CATANIA – Nei giorni scorsi, i controlli del personale del Commissariato Librino della polizia di Catania hanno consentito di contrastare l’illegalità diffusa nel quartiere di competenza e, nella circostanza, sono state indagate 9 persone, accertate numerose attività abusive, effettuati 3 sequestri di sostanza stupefacente, eseguiti 3 sequestri giudiziali di auto, elevate sanzioni pecuniarie amministrative di ingente importo, restituiti al Comune di Catania due immobili in passato occupati in modo del tutto illegale e accertata la presenza di diverse persone con il reddito di cittadinanza. Particolare rilievo assume il controllo effettuato nel quartiere Zia Lisa, di fronte al Cimitero, dove due persone hanno occupato illegalmente una parte della via pubblica al fine di esporre in vendita molteplici auto prive di copertura assicurativa.

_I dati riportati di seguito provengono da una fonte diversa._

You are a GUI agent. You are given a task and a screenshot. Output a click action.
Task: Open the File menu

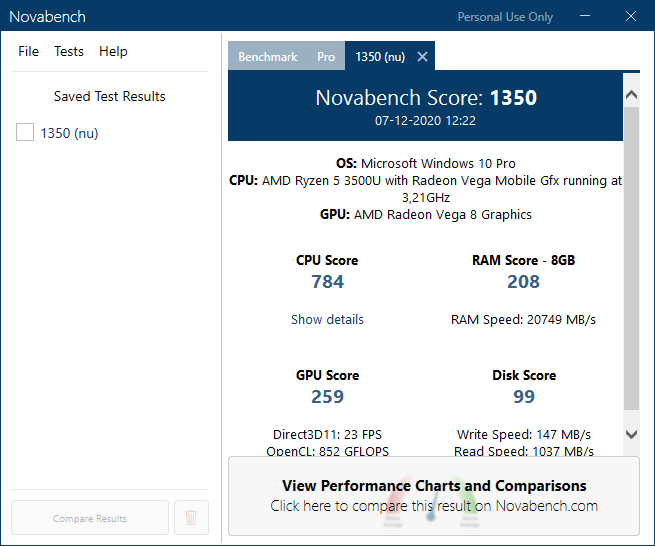(x=28, y=51)
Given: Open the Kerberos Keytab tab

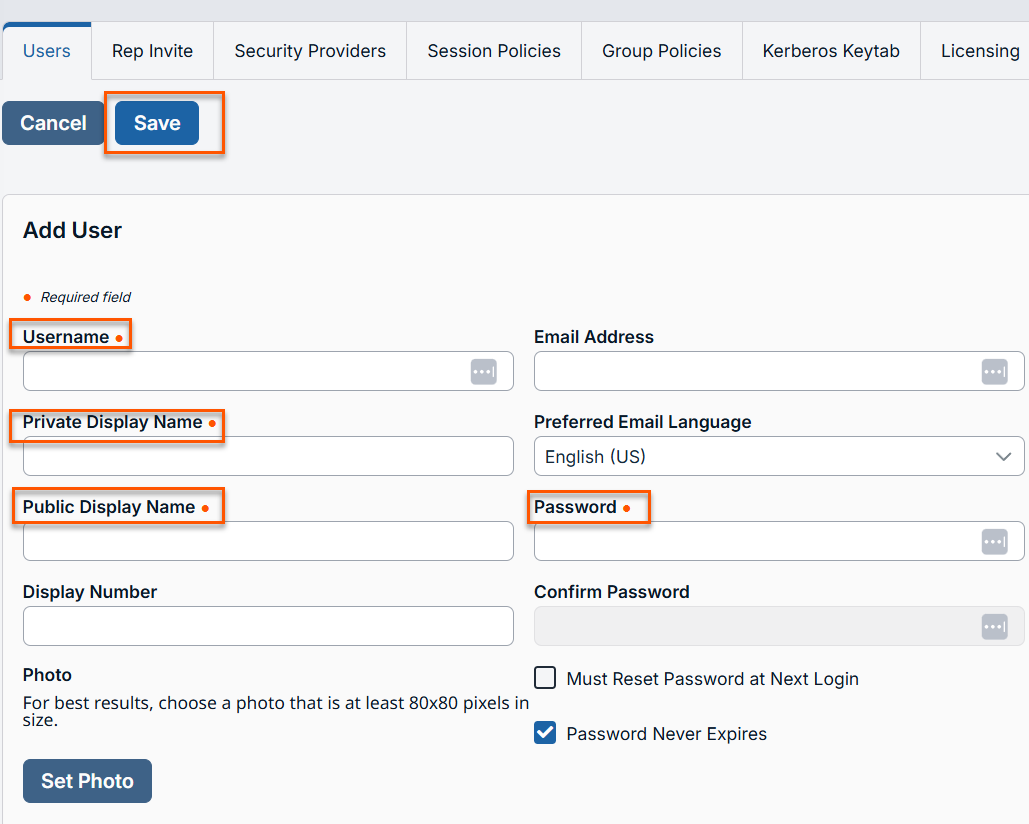Looking at the screenshot, I should pyautogui.click(x=831, y=51).
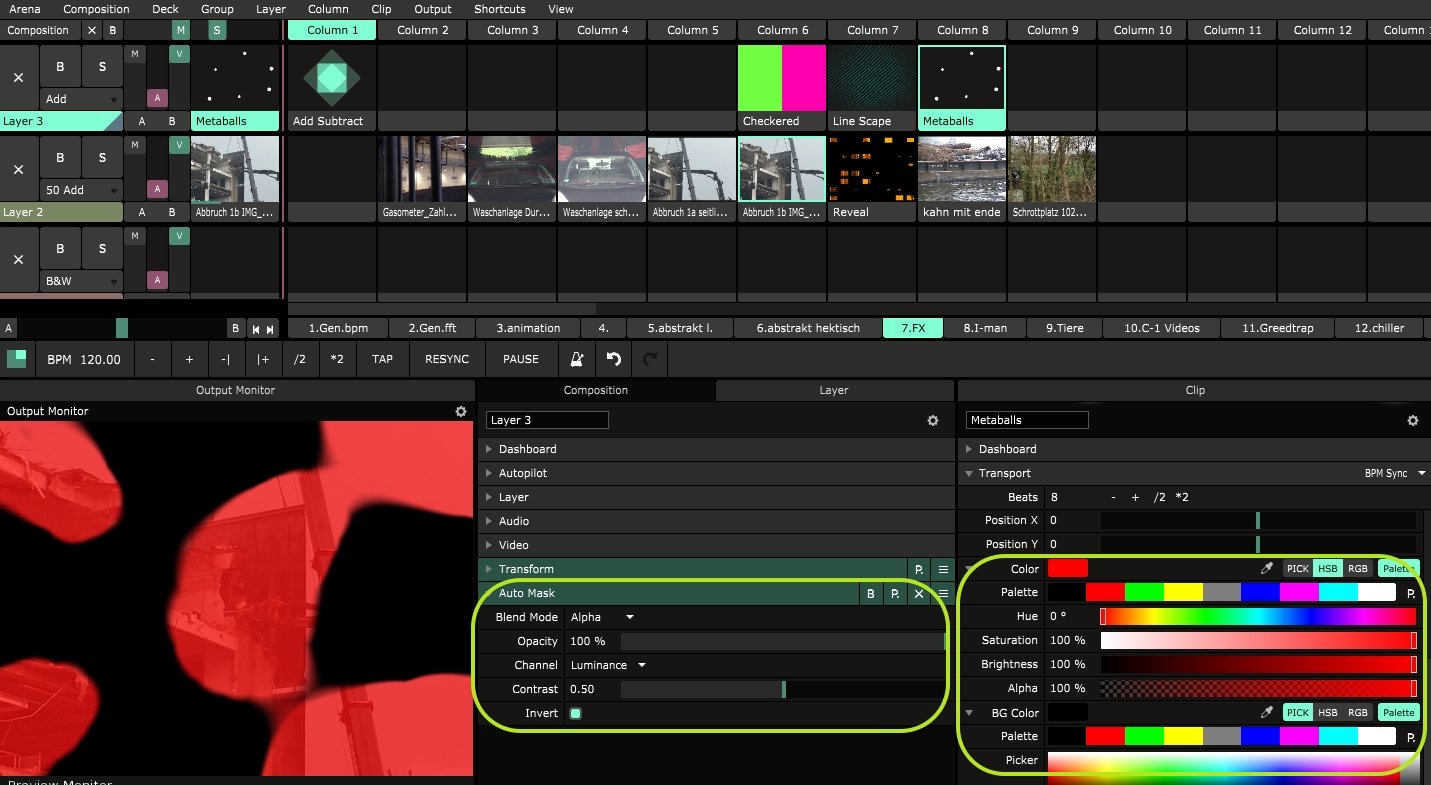Pick the green swatch in Color Palette
The height and width of the screenshot is (785, 1431).
(x=1143, y=593)
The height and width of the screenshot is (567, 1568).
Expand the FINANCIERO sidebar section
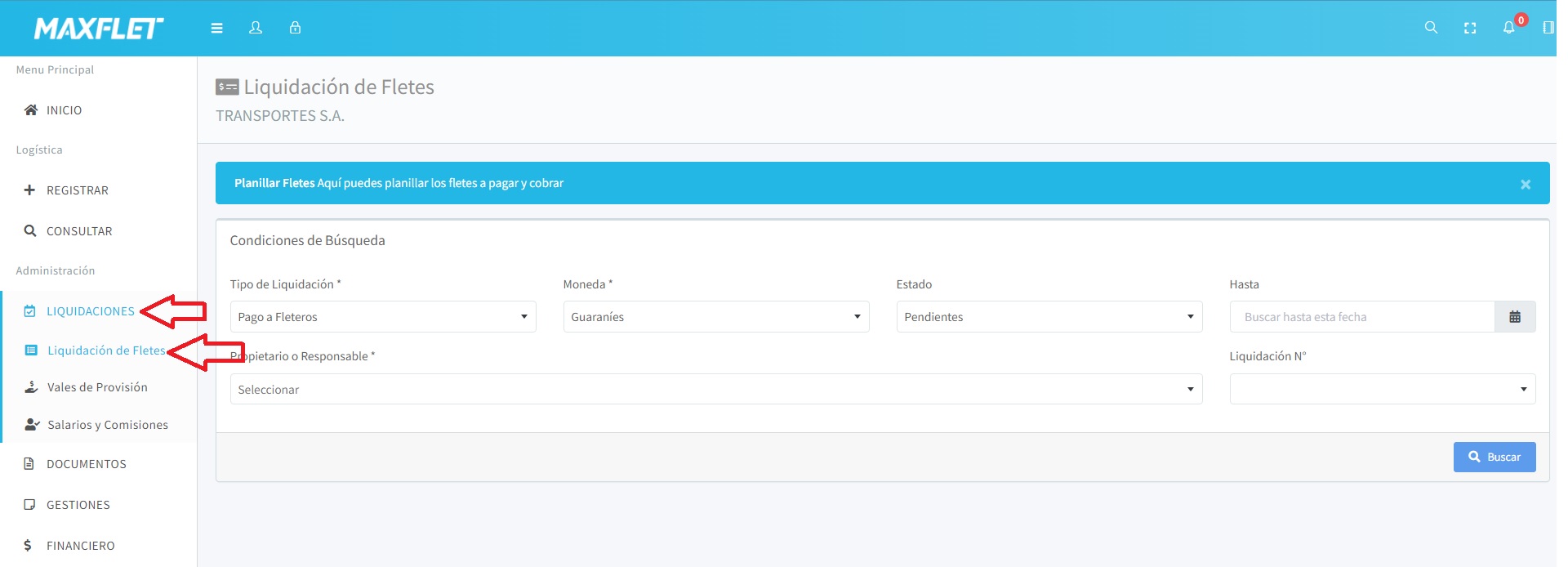[80, 546]
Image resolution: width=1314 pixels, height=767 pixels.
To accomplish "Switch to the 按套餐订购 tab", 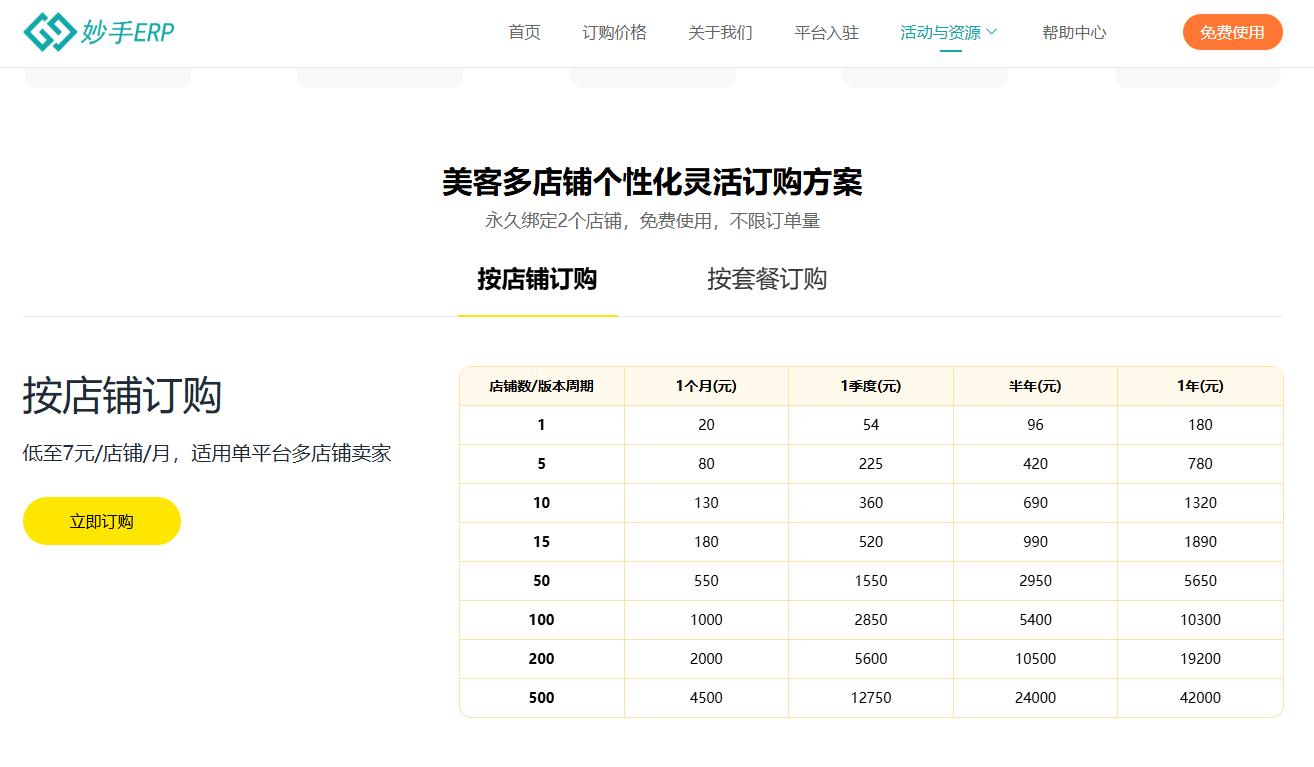I will click(x=767, y=279).
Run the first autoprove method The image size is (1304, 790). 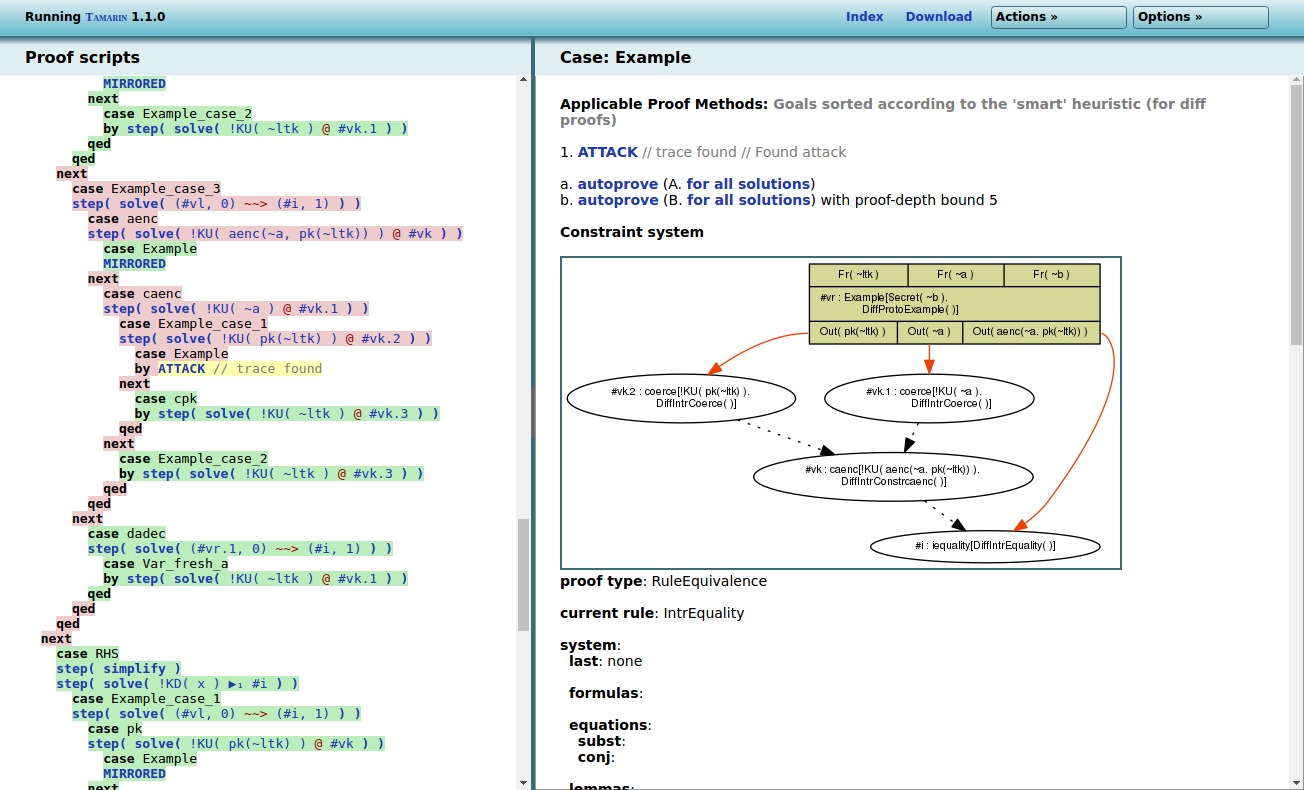(617, 184)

Alla luce di quanto accertato, sono state elevate le previste sanzioni al codice della strada, per la mancanza della suddetta copertura assicurativa, e le auto lasciate in conto vendita sono state sequestrate giudizialmente e affidate a persona diversa dato che i proprietari non erano presenti. I gestori dell’attività abusiva sono stati indagati per il reato di invasione di terreni e uno di questi, pluripregiudicato, anche per truffa aggravata per l’ingiusto conseguimento di erogazioni pubbliche in quanto, a fronte del sussidio statale che percepisce, non ha dichiarato all’Inps il reddito derivante da questa attività.
In viale Moncada è stato sorpreso un uomo, pregiudicato, figlio di un detenuto e appartenente a una famiglia mafiosa del luogo, intento a gestire una sala giochi abusiva allestita all’interno di una bottega di proprietà dell’Istituto Autonomo Case Popolari, occupata illegalmente e quindi responsabile di invasione di edificio pubblico. Una volta accertata anche la mancanza della tabella dei giochi proibiti, un allaccio diretto alla rete Enel e un indebito percepimento del reddito di cittadinanza è stato indagato anche per i reati di furto di energia elettrica e truffa aggravata per il conseguimento di erogazioni pubbliche e mancanza della suindicata tabella. Lo stesso è stato anche sanzionato amministrativamente con il pagamento di migliaia di euro in quanto gestiva abusivamente un centro internet point con svariate postazioni. Nella circostanza, sono state sequestrate anche 3 bustine di marijuana trovate in possesso di un avventore dell’esercizio commerciale e inoltre la chiave della bottega è stata acquisita dalla Polizia di Stato e verrà restituita al legittimo proprietario Iacp che, in tal modo, potrà rientrarne in possesso.
Nello stesso stabile sono stati accertati ulteriori due allacci diretti alla rete Enel e, per tale motivi, i rispettivi inquilini sono stati indagati per il reato di furto di energia elettrica. Un altro controllo nella stessa strada ha consentito di accertare la presenza di un’ulteriore sala giochi abusiva con il gestore, pregiudicato e figlio di detenuto, che aveva occupato illegalmente un immobile, di proprietà del Comune, al fine di allestirvi la sala giochi. Anche in questo caso, il gestore percepiva il reddito di cittadinanza ed è stato trovato in possesso di sostanza stupefacente tipo marijuana che è stata sequestrata.
Per tale motivo, il titolare di questa attività illegale è stato indagato in stato di libertà per i reati di invasione di edificio pubblico, truffa aggravata ai danni dello Stato e mancanza della tabella dei giochi proibiti. Sul posto è stato convocato il responsabile del patrimonio pubblico del Comune di Catania al quale è stata restituita la suindicata bottega, mentre anche il genitore di quest’uomo è stato indagato per truffa aggravata per il conseguimento di erogazione pubblica non dovuta, ciò in quanto ha omesso di segnalare all’Inps il reddito derivante dall’esercizio commerciale abusivo.
A seguire, in viale Nitta è stato fermato un uomo alla guida del mezzo con addosso sostanza stupefacente per uso personale e, per tale motivo, oltre alle previste segnalazioni alla locale prefettura, gli è stata ritirata la patente di guida. In ultimo, due soggetti sono stati indagati per i reati maltrattamenti nei confronti dei rispettivi prossimi congiunti. Al fine di irrogare le ulteriori sanzioni, sono stati informati la Guardia di Finanza, l’Ufficio delle Entrate, l’Inps, la Polizia Locale e l’Istituto Autonomo Case Popolari.